Thermomorphic Polyethylene-Supported Organocatalysts for the Valorization of Biomass and CO2 – ThermoPESO

Thermomorphic polyethylene (PE) exhibits extremely different solubilities over a narrow range of temperatures. PE becomes completely soluble in hot non-polar solvents, but it is totally insoluble in the same solvents at room temperature. Applied to catalysis, catalysts supported onto thermomorphic PE would combine some advantages of homogeneous catalysis, with reactions carried out above the solubilization point, to those of heterogeneous catalysis, since a simple lowering of the temperature allows precipitation of the catalyst, and thus easy separation and recovery. However, to the best of our knowledge, thermomorphic polyethylene has never been used as a support for organocatalysts. The main scientific barrier is the synthesis of such hybrid organic/polymeric catalysts that requires different expertise to be successful.
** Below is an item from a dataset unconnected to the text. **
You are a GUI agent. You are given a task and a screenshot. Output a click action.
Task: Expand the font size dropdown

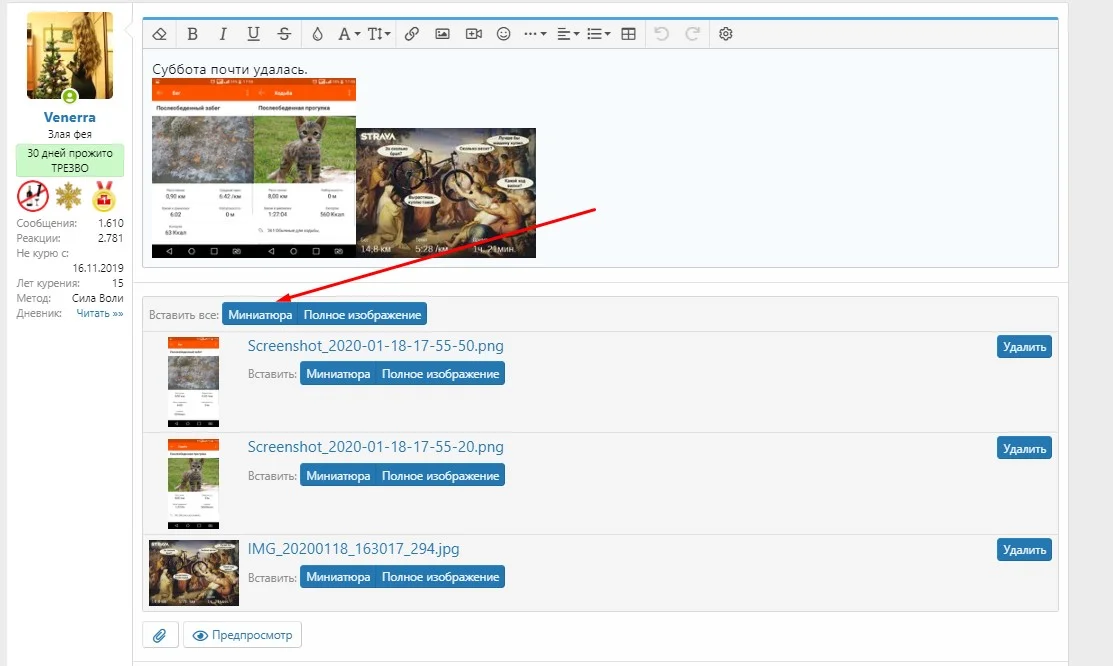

To lift this barrier, the project will be gathering organic chemists from the “Institut de Chimie et Biochimie Moléculaires et Supramoléculaires” (ICBMS) and polymer chemists from the laboratory of “Chemistry, Catalysis, Polymers and Processes” (C2P2) to design new catalytic species incorporating an organic catalyst and a polymeric part.

Several batches of iodine end-functionalized polyethylene (PE-I) were prepared with Mn of 770 to 1800 g mol-1. Imidazolium type organocatalysts were grafted onto the PE derivatives by varying the length of the PE chain, the nature of the substituents and the counterion of the catalysts. These species were characterized by NMR, MALDI-ToF-MS, SEC and DSC.
The study of the catalytic activity of the supported PE-based organocatalysts was carried out on the reaction of formation of cyclic carbonates from epoxides and CO2. This work demonstrates that organocatalysts are active at low catalytic loading (from 0.1 to 4 mol%) and at low CO2 pressure (5-10 atm) under solvent-free conditions. Under these conditions, a range of terminal and internal epoxides were converted to corresponding cyclic carbonates in high yields and selectivities. Unlike conventional supported organocatalysts, the use of thermomorphic polyethylene as a support does not decrease the catalytic activity. The recyclability of the catalyst was studied and validated over five runs. In addition, the integrity of the organocatalysts is preserved after recycling.
Subsequently, organocatalysts supported on thermomorphic PE were used to prepare carbonates from CO2 and epoxides derived from vegetable oils. A range of epoxidized fatty acids, and epoxidized rapeseed oil, was converted to carbonates in good yields (75-96%, 9 examples). Recycling studies showed that the catalyst can be recovered and recycled over 10 runs without significant loss of activity. The developed organocatalysts constitute the first recyclable catalytic species for this valuable transformation, which allows valorising molecules derived from biomass and CO2.

The proof of concept being obtained and validated on several known transformations, we are currently interested in the use of organocatalysts supported on thermomorphic polyethylene for the study of new transformations in which we could take advantage of the remarkable properties of these species.

[1] “A thermomorphic polyethylene-supported imidazolium salt for the fixation of CO2 into cyclic carbonates”. K. Grollier, N. D. Vu, K. Onida, A. Akhdar, S. Norsic, F. D’Agosto, C. Boisson, N. Duguet, Adv. Synth. Catal. 2020, 362, 1696–1705.
DOI: 10.1002/adsc.202000032

[2] “Thermomorphic polyethylene-supported organocatalysts for the valorization of vegetable oils and CO2”. A. Akhdar, K. Onida, N. D. Vu, K. Grollier, S. Norsic, C. Boisson, F. D’Agosto, N. Duguet, Adv. Sustainable Syst. 2021, 5, 2000218.
DOI: 10.1002/adsu.202000218

The valorization of biomass and CO2 has now become a necessity in the long term and offers a great challenge to chemists and biochemists. In this context, catalytic transformations are playing a crucial role and organocatalysis can present several distinct advantages: organocatalysts do not rely on heavy metals, exhibit low toxicity and can mimic enzymes’ activity. However, the use of organocatalysts has barely been investigated for the transformation of biomass or CO2. This could be explained by the fact that organocatalysis has inherent drawbacks such as high catalyst loadings, moderate stability, difficult recoverability and recyclability. To tackle these issues, the ThermoPESO project aims at developing thermomorphic polyethylene-supported organocatalysts. The main interests for developing such catalytic species are to obtain thermally robust, recoverable and reusable organocatalysts that will enable efficient and selective transformations of biomass and CO2 without compromising the catalytic efficiency.